> **Dataset records**:
----------

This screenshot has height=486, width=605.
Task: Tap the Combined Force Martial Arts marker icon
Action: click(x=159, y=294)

----------

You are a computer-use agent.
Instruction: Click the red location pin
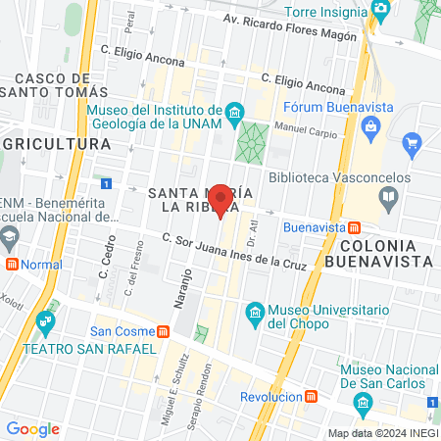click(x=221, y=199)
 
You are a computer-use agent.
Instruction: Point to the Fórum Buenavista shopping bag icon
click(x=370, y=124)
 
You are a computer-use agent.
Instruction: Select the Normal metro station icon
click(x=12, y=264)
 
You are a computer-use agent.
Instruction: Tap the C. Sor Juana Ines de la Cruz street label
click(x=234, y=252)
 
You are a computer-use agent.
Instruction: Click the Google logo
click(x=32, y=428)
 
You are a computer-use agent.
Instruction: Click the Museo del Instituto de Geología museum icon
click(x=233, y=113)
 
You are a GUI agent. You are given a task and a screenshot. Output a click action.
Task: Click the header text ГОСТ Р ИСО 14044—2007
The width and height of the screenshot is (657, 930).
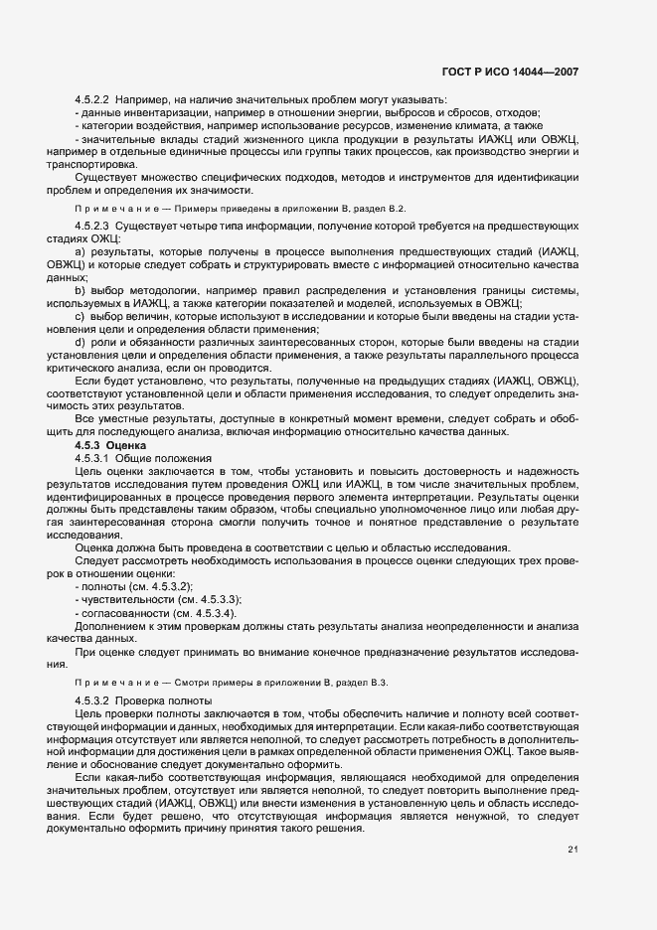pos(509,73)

----------

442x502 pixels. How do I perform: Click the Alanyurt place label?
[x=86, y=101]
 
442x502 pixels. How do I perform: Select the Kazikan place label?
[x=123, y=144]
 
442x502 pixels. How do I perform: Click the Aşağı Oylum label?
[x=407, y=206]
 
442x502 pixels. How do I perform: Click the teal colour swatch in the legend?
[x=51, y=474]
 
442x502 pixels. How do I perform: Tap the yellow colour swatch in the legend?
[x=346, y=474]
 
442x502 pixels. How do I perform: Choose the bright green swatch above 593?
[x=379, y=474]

----------

Can you switch "marker icon" to "map pin" in the data, starting at the line that has "This screenshot has height=486, width=605." and stopping after the line with "Action: click(x=159, y=294)", and return only those lines with nothing else changed?

> **In response**:
This screenshot has height=486, width=605.
Task: Tap the Combined Force Martial Arts map pin
Action: click(x=159, y=294)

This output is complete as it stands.